═══ Data extract

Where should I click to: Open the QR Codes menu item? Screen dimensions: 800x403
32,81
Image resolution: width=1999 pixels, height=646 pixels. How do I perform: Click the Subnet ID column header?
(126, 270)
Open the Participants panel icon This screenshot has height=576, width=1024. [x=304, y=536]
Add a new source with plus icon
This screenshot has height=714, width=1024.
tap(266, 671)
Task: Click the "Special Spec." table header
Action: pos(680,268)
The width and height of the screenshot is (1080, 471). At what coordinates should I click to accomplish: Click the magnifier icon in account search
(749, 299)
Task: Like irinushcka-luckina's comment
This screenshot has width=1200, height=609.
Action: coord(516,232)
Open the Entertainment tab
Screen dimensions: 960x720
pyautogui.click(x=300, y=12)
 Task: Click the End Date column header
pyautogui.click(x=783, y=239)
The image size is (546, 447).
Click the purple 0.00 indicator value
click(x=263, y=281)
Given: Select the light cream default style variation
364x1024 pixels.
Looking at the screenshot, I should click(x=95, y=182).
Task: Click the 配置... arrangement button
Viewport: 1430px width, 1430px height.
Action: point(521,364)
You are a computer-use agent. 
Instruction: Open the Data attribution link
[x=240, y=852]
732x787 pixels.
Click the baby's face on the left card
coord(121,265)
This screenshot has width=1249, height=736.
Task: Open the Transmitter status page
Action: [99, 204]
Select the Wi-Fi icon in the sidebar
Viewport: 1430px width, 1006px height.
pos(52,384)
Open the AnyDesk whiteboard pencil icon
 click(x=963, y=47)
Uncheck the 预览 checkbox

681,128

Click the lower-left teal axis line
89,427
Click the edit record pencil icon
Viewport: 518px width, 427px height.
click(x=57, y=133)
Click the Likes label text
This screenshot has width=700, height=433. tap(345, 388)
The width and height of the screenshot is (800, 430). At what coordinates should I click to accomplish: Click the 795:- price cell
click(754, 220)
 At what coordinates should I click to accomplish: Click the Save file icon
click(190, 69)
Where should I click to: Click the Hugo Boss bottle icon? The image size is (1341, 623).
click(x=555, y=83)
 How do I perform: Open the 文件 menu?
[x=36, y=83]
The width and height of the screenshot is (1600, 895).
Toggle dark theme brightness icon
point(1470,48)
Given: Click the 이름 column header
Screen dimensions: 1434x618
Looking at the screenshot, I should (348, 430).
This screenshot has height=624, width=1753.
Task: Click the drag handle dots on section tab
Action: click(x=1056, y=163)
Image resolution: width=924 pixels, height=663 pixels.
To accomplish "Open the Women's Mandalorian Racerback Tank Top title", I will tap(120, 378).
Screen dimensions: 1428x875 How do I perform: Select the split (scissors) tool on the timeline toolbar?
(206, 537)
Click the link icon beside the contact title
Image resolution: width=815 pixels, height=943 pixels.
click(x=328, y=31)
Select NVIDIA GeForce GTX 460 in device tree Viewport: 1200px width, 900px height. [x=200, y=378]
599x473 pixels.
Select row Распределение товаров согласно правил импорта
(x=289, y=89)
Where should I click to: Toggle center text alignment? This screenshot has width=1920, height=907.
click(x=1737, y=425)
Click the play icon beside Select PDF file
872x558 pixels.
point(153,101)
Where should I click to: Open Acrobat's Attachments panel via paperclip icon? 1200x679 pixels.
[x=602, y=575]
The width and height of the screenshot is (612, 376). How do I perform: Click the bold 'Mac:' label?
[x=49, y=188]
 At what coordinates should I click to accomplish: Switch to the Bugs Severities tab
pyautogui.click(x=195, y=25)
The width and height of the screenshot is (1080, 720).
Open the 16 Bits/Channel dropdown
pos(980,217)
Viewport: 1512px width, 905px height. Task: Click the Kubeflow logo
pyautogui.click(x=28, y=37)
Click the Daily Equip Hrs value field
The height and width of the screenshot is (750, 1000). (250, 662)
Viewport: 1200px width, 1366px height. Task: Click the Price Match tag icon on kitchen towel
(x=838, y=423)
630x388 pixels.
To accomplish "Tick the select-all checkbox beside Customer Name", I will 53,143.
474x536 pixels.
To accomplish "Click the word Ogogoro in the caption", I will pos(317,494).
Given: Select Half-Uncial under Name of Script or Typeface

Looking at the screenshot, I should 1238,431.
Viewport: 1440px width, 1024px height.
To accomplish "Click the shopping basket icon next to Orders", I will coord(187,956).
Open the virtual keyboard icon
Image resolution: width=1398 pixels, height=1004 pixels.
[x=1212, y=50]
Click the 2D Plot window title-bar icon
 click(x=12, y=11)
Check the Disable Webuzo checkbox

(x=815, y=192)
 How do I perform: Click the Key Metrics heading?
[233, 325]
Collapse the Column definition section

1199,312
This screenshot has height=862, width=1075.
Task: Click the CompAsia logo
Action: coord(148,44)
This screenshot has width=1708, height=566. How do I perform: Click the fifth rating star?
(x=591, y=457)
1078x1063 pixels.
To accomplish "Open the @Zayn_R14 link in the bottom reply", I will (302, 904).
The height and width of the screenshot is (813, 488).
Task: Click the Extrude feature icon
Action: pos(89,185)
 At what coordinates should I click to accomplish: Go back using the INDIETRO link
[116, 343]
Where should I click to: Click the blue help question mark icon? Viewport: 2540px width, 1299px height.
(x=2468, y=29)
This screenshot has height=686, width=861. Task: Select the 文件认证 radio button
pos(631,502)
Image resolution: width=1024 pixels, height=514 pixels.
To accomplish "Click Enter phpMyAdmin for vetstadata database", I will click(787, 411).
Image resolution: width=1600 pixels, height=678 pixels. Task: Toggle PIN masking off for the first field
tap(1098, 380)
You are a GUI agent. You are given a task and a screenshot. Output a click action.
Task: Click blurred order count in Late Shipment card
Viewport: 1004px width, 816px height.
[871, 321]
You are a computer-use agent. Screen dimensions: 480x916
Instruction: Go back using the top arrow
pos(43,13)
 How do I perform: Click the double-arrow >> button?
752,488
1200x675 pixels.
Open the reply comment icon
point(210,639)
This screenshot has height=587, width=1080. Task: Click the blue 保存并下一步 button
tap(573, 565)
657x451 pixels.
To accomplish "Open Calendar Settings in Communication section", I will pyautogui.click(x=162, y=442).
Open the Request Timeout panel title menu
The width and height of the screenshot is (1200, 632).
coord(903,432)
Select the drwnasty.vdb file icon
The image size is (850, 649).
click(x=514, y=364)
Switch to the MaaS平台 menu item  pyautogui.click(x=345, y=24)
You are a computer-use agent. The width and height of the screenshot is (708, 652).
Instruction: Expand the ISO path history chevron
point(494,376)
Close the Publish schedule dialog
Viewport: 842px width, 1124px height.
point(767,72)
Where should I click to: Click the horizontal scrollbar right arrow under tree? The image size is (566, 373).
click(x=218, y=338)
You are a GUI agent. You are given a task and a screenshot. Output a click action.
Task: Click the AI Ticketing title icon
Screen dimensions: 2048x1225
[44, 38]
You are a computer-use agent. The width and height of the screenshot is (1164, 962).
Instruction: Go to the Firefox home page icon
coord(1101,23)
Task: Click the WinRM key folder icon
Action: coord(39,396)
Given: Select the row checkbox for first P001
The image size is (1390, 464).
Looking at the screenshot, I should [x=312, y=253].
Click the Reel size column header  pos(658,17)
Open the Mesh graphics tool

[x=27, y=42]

══════

◆ **What you will do**
Copy all lines from the material that include "agent".

◆ **Answer for this exercise**
You are a computer-use agent. 
You are a GUI agent. You are given a task and a screenshot. Output a click action.
You are a computer-use agent. Screen dimensions: 480x916
You are a computer-use agent. The width and height of the screenshot is (708, 652).
You are a GUI agent. You are given a task and a screenshot. Output a click action.
You are a computer-use agent. The width and height of the screenshot is (1164, 962).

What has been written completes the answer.